Roma.- Grecia vivió hoy un segundo día de huelga general y manifestaciones contra la iniciativa de ley que contempla drásticos recortes al gasto público, la cual será votada en el Parlamento este domingo.

Los inconformes rechazan un proyecto de austeridad aprobado el viernes por el gabinete, el cual fue exigido por la zona euro para desbloquear un nuevo paquete de ayuda financiera y evitar la bancarrota de Atenas.

La huelga paralizó este sábado casi todo el servicio de transporte público en la capital del país, incluidos autobuses urbanos, taxis, tranvías y metro, trenes suburbanos y barcos, aunque el ferrocarril eléctrico operó durante algunas horas.

Los servicios en aeropuertos no se vieron afectados por el paro de labores, de acuerdo con reportes del diario griego Ekathimerini.

Los hospitales públicos funcionaron sólo con el personal indispensable, ya que los médicos también se sumaron a la huelga.

Dos manifestaciones se registraron en Atenas, una de ellas organizada por la Confederación General del Trabajo de Grecia y la Unión de Funcionarios Públicos en la plaza Syntagma, y la otra fue convocada por la Unión Comunista en la Plaza Omonia.

Para la noche del domingo, los mayores sindicatos griegos convocaron a un mitin frente a la sede del Parlamento, durante la sesión en la que los diputados debatirán y votarán el acuerdo alcanzado por el gabinete griego.

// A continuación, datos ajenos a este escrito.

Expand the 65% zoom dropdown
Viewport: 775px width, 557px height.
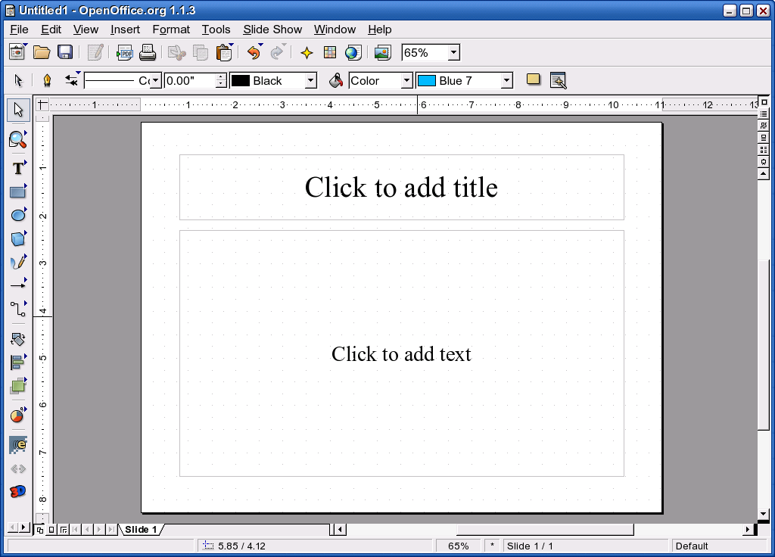(x=454, y=52)
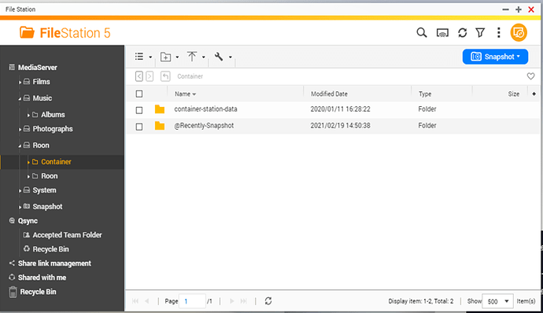Open the smart file filter funnel
Viewport: 543px width, 313px height.
[x=480, y=33]
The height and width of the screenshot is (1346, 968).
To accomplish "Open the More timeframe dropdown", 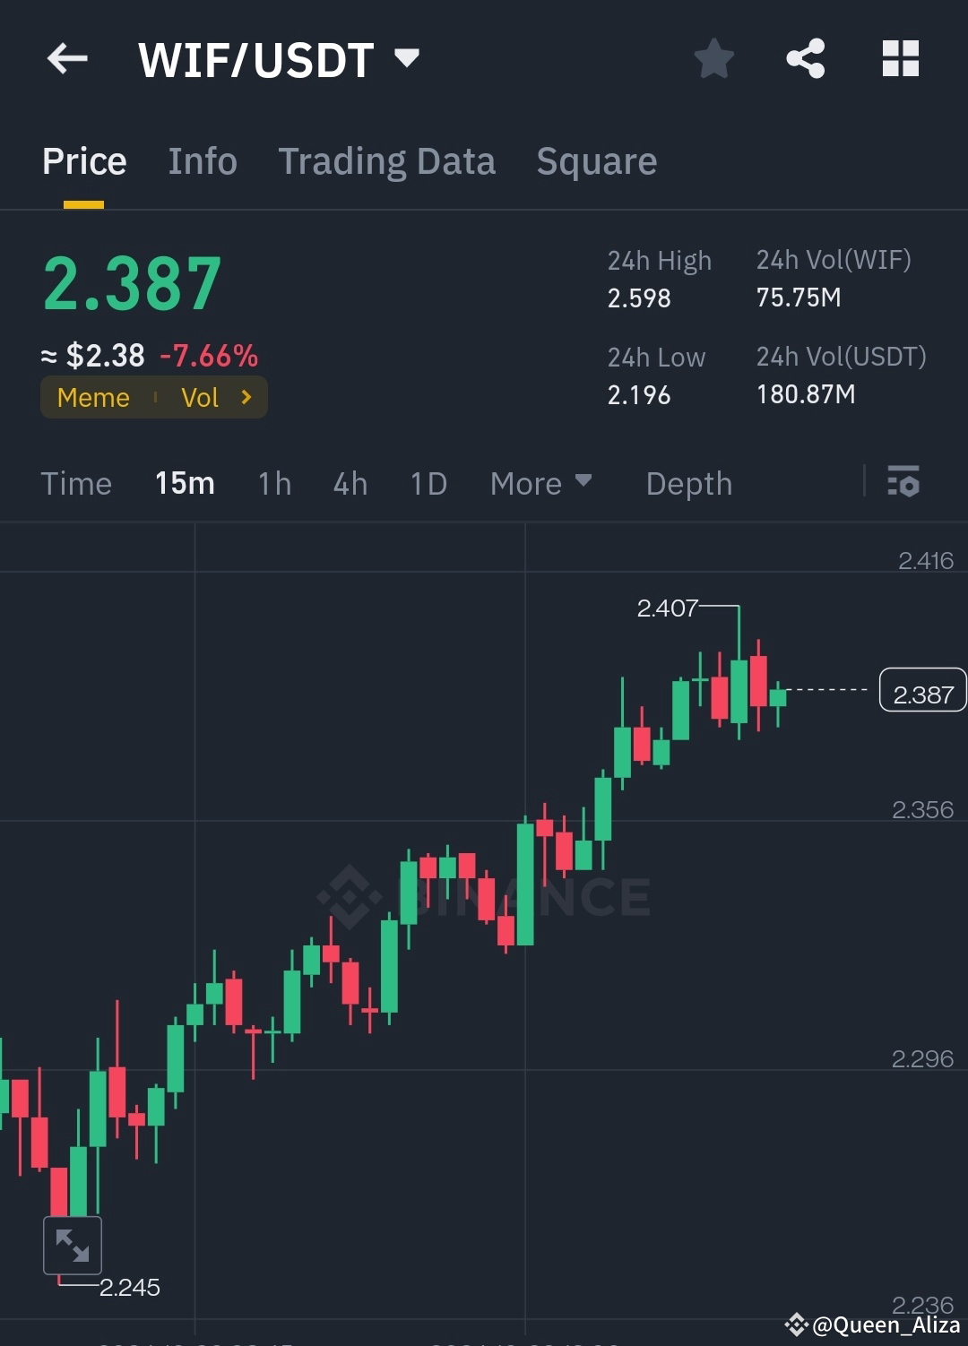I will (x=540, y=483).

Se espera que el paquete de recortes, que incluye reducir 20 por ciento el salario mínimo, reciba muchos votos en contra, pero la coalición de gobierno tiene fuerte presencia en el Parlamento, con 230 de 300 escaños.

La Unión Europea exige a Grecia drásticos recortes al gasto público para destinarle 170 mil millones de dólares para evitar la quiebra, pese a que las medidas están alimentando una crisis política y social.

En caso de que el Parlamento griego apruebe el proyecto, aún deberá ser aprobado por los ministros de Finanzas de la zona euro la próxima semana.